Exercise aim
Carry on the reply about fossil energy and the technology trap, picking up right after its final sentence.

Passage shown
::::::::

Norman Pagett
3 min readApr 17, 2019

thank you for a most interesting and in depth response to my article.

much to mull over there, which I will try to do. Forgive me if I miss a few salient points. My response will, as much as possible be broken down to cover it all.

The most critical point from above seems to be the ‘technology trap’ that so many people fall into.

most of what you say seems to pivot on that, — -the expectation that human ingenuity will somehow come up with answers, whether that be for energy depletion, climate change or overpopulation (the big 3)

It is a common error to imagine that technology will continue to deliver.

Few seem to understand that cheap surplus fungible energy from fossil fuels allowed us to have sophistaticated forms of technology

No form of technology can deliver cheap surplus fungible energy

The ouput of windfarms or nuclear power stations is electricity. Electricity is useless without the means to put it to work. Edison and Rutherford stood on Faraday’s shoulders. they found ways to make electricity work. There was no ‘’fundamental’’ discovery.

The fundamental discovery (apart from fire and pottery) was how to make cheap iron and steel in the 1700s

Bear in mind that Benz, the Wright Brothers, and the Apollo project had one common thread — exploding chemical compounds.

Which was the same as the Chinese used in fireworks 1000 years earlier. There was no ‘new technology’ only adaptation of existing. Da Vinci had figure out the principles of flight — he just didnt have an engine to make it work.

::::::::

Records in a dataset
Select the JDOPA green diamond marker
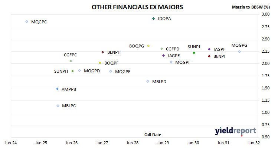The image size is (271, 148). [x=153, y=18]
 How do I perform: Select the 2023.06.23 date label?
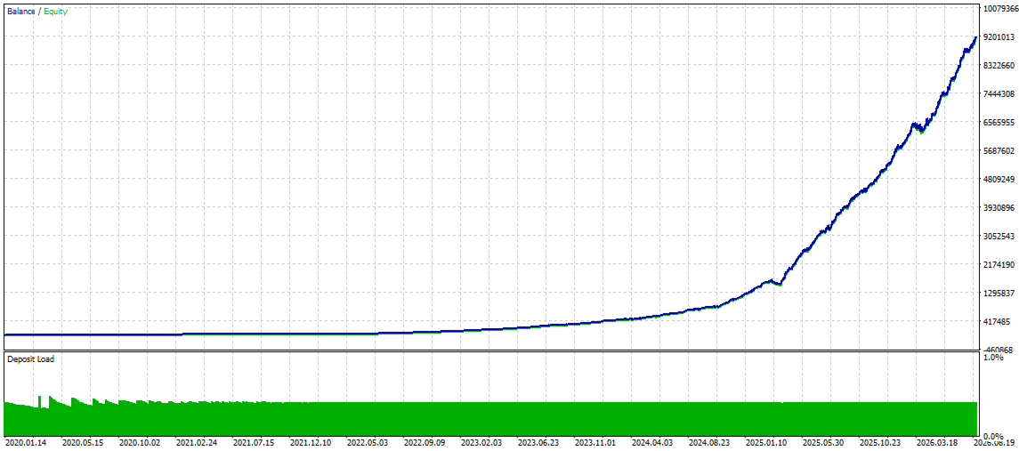[x=538, y=443]
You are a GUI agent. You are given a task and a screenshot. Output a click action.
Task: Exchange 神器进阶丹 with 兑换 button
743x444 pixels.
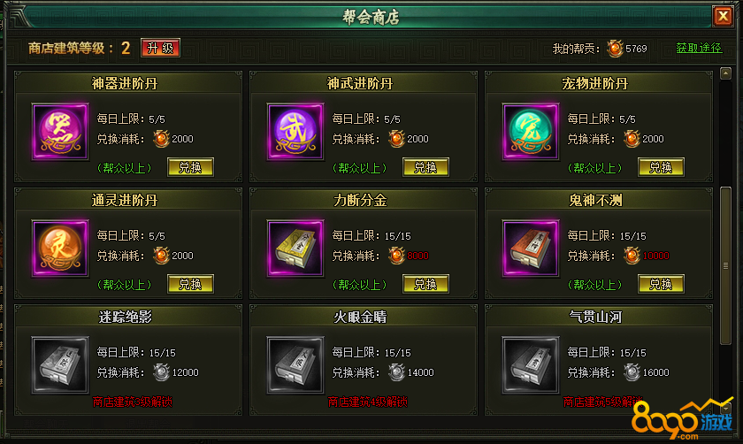[x=190, y=167]
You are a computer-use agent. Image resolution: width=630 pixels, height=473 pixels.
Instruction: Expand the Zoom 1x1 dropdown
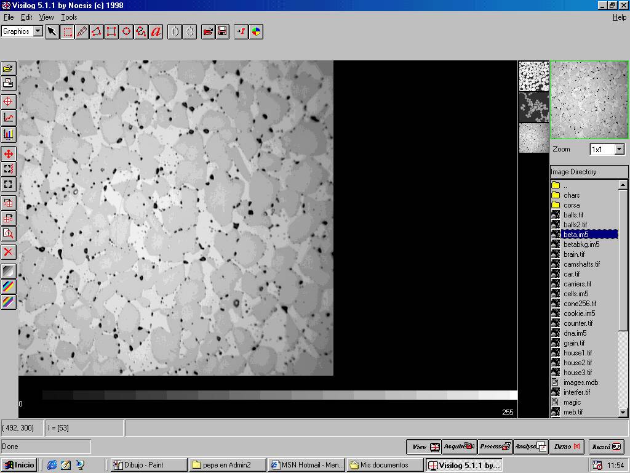coord(619,150)
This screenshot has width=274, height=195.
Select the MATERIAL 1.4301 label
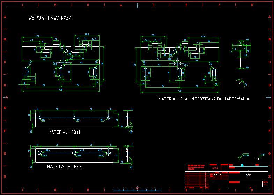pos(64,132)
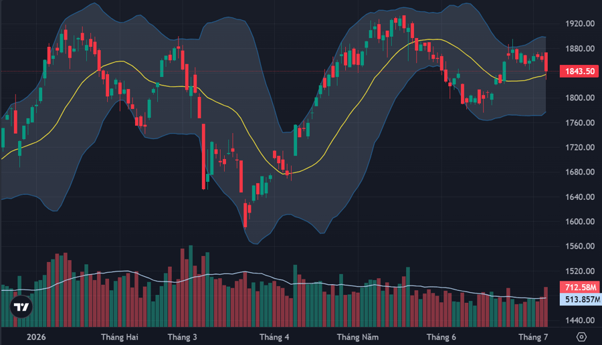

::::::::

Exercise answer
Our civilisation is based not on energy itself, but on the use of energy to convert one material form into another. Stop and think about that. Those materials are in severe depletion as much as oil is. Most of those materials have no substitutes. (probably none)

Technology cannot replace vital elements. Technology can allow extraction of more energy from every barrel of oil. It cannot put energy back in the barrel once it has been burned.

The above figures might be made to bend a little, but not by any significant amount the figures below certainly can’t

Civilised existence on our terms can be summed up in just six words:

Converting explosive forces into rotary motion

You will no doubt protest vehemently about that, but I assure you it is an absolute. Nothing about your life(unless you are a professional hermit) can escape that simple reality. I wish it were not so. Try to find something important in your life that doesn’t depend on that.

The tag refences are easily explained. The problems we face affect our culture, politics, life, leadership more than anything else.

I would have thought that was obvious. It is perhaps intellectually lazy not to recognise it.